En 1991, le monde sort d'une guerre froide où la menace nucléaire aurait pu mettre fin à l'humanité. Pulsion de mort, s'interroge Hubert Reeves : avec l'invention de la "bombe", la conscience n'émergerait-elle - en quinze milliards d'années - que pour s'éliminer en quelques minutes ? (Hubert Reeves, L'univers a-t-il un sens ? pages de couverture, octobre 1992).
Il faut se rendre à l'évidence scientifique : Un avant de l'Univers, avec un Dieu explicatif et sécuritaire - dans le ciel ou au-delà - n'existe pas ; il n'y a, pour satisfaire notre envie de savoir, qu'un passé depuis le Big bang des origines et un présent. Mais alors, comment expliquer, voire justifier, la pensée des religions antiques, judaïque, chrétienne, musulmane, qui se sont persuadées de l'existence d'une conscience divine existant de tout temps ou hors du temps, créatrice du monde, de notre univers, d'univers multiples peut-être... bref...des dieux, d'un Dieu, ou d'un Allah ?
La prophétie de Daniel.
Qui est Daniel ? Soyons réalistes ! Ce ne peut être qu'un pseudonyme que s'est donné le mouvement d'insurrection des juifs déportés à Babylone ; des Juifs que le pouvoir babylonien a bien imprudemment placés à la deuxième place auprès de Nabuchodonosor. Que prophétise Daniel ? La chute du roi ! Prophétie facile à faire dans une fin de règne, et d'autant plus prévisible si les juifs insurgés se sont ralliés à Cyrus sous promesse de revenir en terre sainte. Historiquement et prosaïquement parlant, c'est un appel au soulèvement sous forme d'une prophétie que Daniel demande aux déportés d'accomplir.
Plus de 300 ans après leur retour, les descendants des exilés réenclanchent la prophétie que Daniel avait proclamé contre le roi de Babylone, mais cette fois contre le roi grec Antiochus. Persuadés qu'ils étaient que c'est Dieu qui continuait à tracer leur histoire, temps par temps, le rôle des prophètes était de la deviner à l'avance pour mieux l'accomplir, le septième temps devant se terminer par la victoire finale contre les Kittim (Romains et Grecs).
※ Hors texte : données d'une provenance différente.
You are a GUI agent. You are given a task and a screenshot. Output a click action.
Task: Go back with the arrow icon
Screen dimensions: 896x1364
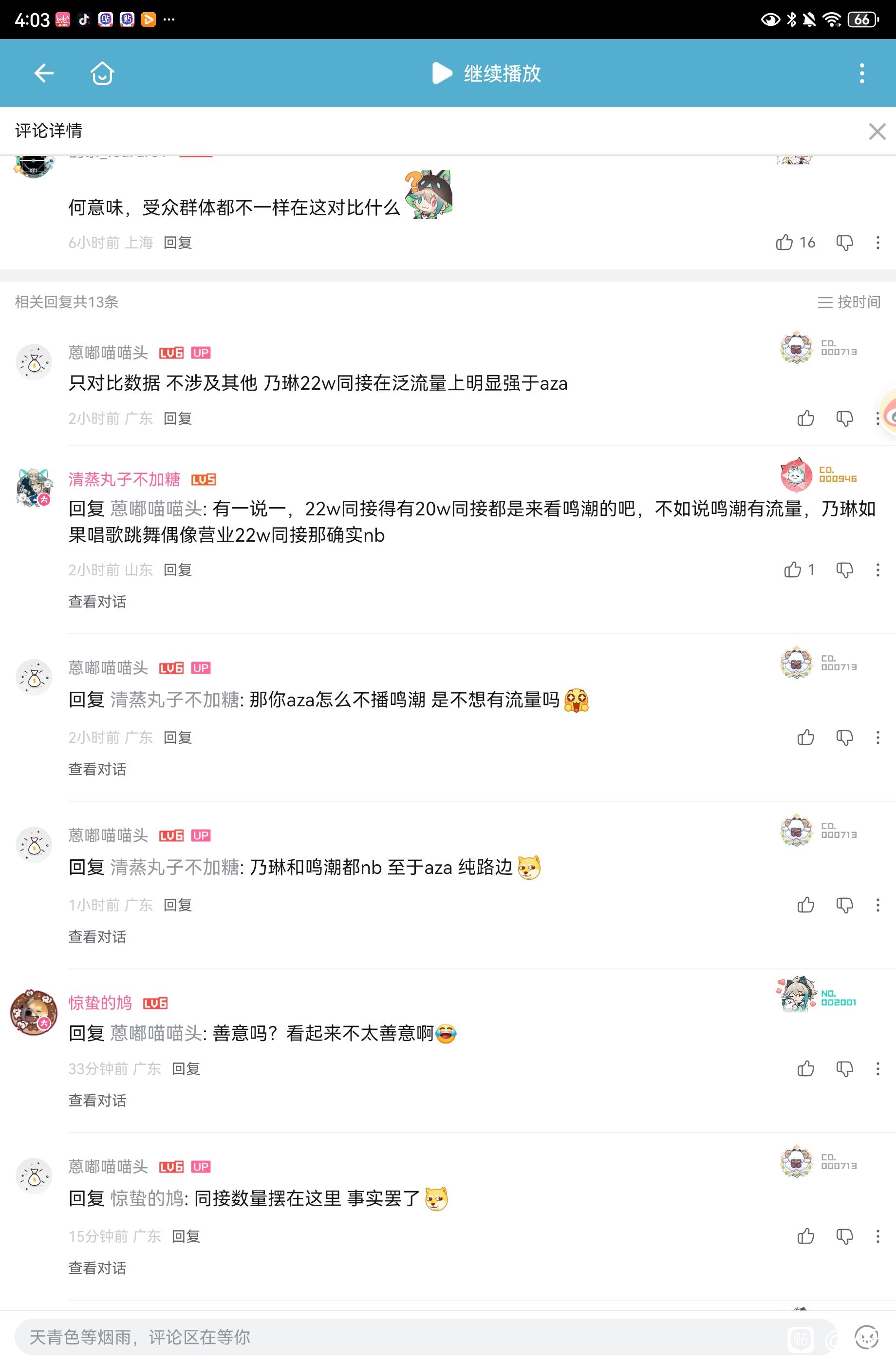(x=43, y=74)
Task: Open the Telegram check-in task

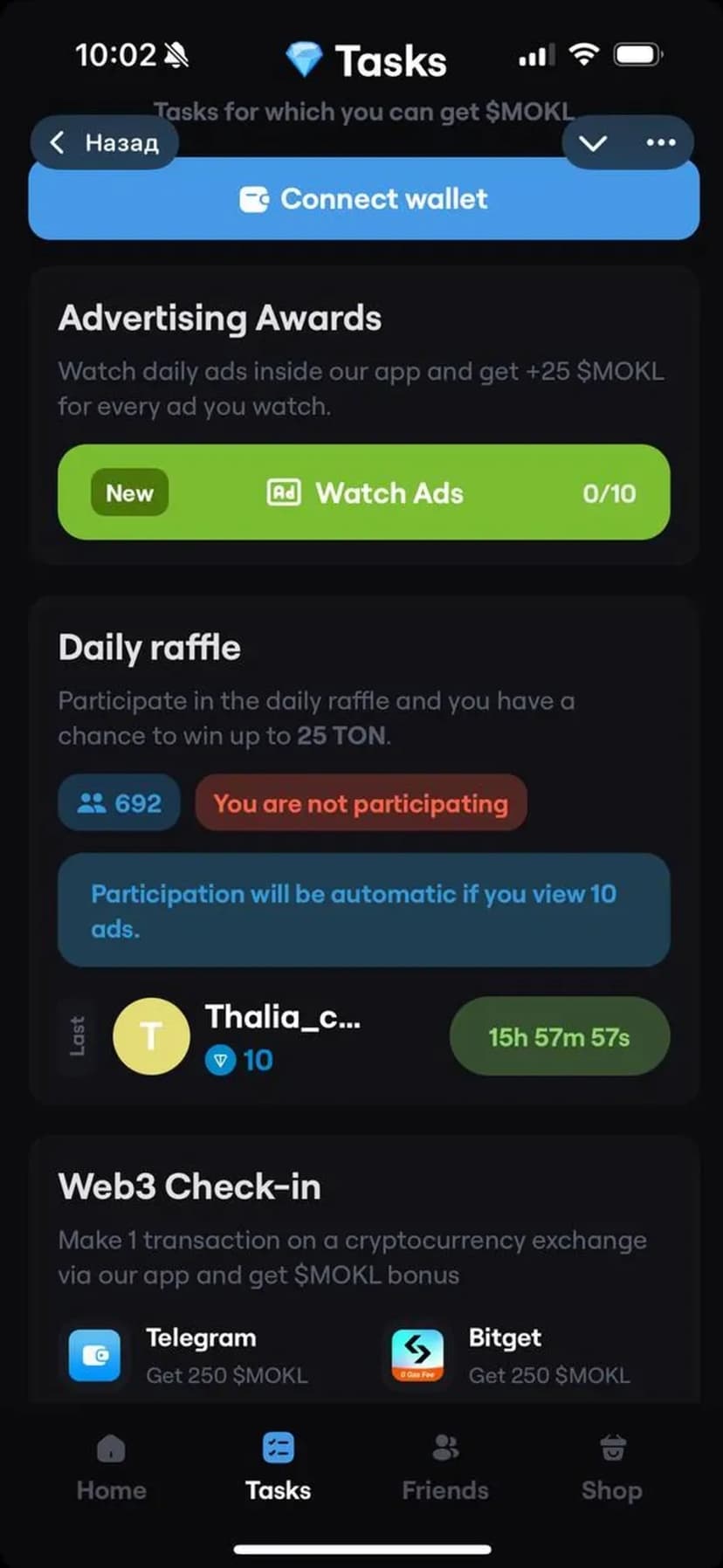Action: 201,1355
Ce sera une grande bataille qui se déroulera en présence du Dieu d'Israël. Les Juifs seront vainqueurs et le temps de la rédemption succèdera aux temps de détresse (Règlement essénien de la guerre, II, 9 à 14 et suivants).
Hélas ! malgré les plus savants calculs à partir du chiffre 7, le dernier temps tardait à venir. Il vint enfin en l'an 70 - 7x10 - mais ce fut une grande défaite juive où sombra Jérusalem... premier grave échec dans la croyance en un Dieu préexistant dont un bon prophète pouvait deviner les décisions et les annoncer à l'avance ; grosse déception pour le peuple élu qui avait cru lire dans son passé les signes arronciateurs de la venue d'un messie sauveur envoyé par Yahvé qui est dans le ciel. Au regard d'un échec aussi flagrant qu'imprévu, le judaïsme messianique a-t-il disparu ? Non, il survit dans deux principaux courants. Le premier courant est un judaïsme qui espère toujours en la venue du messie. Le deuxième courant croit que le messie est venu dans les évangiles, en esprit et même en corps, c'est le christianisme. L'islam viendra ensuite.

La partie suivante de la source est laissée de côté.